Some months back I met some friends at home in Dublin, and a mutual acquaintance came up in conversation. 'Am I imagining things,' said one friend, 'or did you have a huge argument with him in my house once, with him trying to say that The Lord of the Rings wasn't a fantasy novel?' Indeed I did, I said. You're not imagining it. He seemed to think that because it was good, then it couldn't have been a fantasy.
There seems to be a mentality in play whereby works in commonly-recognised genres can be anointed as 'serious fiction' and treated as though they're distinct from their genres. Sometimes, and especially nowadays, this is simply down to marketing, of course, but more broadly, it seems to be something that we do. Rather than recognising the truth of Sturgeon's Law -- that 90 per cent of everything is crud -- we decide that such genres as horror and fantasy are intrinsically and completely worthless, such that any work done in those genres must be rescued from the pit as soon as they're recognised.
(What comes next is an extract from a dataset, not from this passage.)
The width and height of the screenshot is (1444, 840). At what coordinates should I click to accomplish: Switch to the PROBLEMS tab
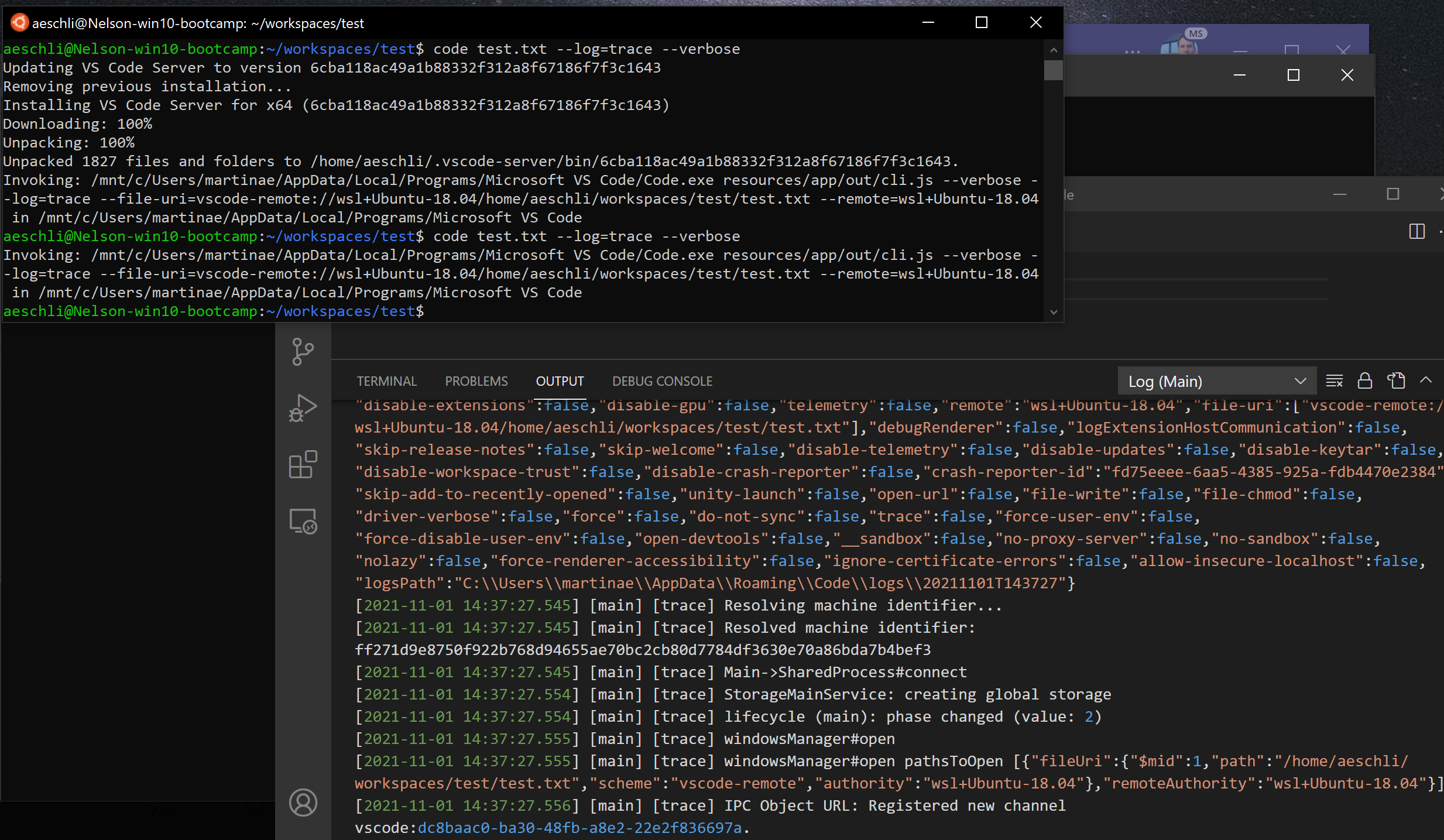[x=476, y=380]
Most people will freely recognise that The Time Machine, The Island of Doctor Moreau, The War of the Worlds, The Invisible Man, 20,000 Leagues Under the Sea, and A Journey to the Centre of the Earth are all science-fiction novels, but if anything they tend to see them as a kind of proto-science-fiction, foundational works that were later corrupted by the pulps. Much the same will be admitted, after some thought, about Frankenstein and The Strange Case of Doctor Jekyll and Mister Hyde.
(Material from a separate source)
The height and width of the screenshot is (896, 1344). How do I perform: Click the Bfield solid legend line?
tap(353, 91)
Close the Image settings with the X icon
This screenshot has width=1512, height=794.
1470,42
But what of such dystopian classics as 1984, Brave New World, and Fahrenheit 451? What of Cold Comfort Farm, Lord of the Flies, Slaughterhouse 5, A Clockwork Orange, The Handmaid's Tale, The Children of Men, Cryptonomicon, The Time-Traveller's Wife, Never Let Me Go, or The Road?
I really don't think this is a case of Science-Fiction people claiming classics as part of their field to give themselves credibility. In my experience, real science-fiction people are happy enough to brandish their acknowledged classics: Dune, Stranger in a Strange Land, Foundation, The Stars My Destination, The Left Hand of Darkness, Stand on Zanzibar, Rendezvous with Rama, The Drowned World, Lord of Light, A Canticle for Leibowitz, Flowers for Algernon, The Man in the High Castle, and so forth. If anything, I don't think science-fiction fans should be so shy.
If bookshops are going to insist on treating science-fiction as literature's embarrassing cousin, then those who love the genre should do their damnedest to have some of the genre's pinnacles restored to their rightful place. And that's nothing compared to what the fantasy aficionados could do.
Me? I don't really care. When the day comes for me to be able to put all my books into one place, all fiction will be together, alphabetically shelved, with no quarter given to genre. It's hard enough classifying non-fiction.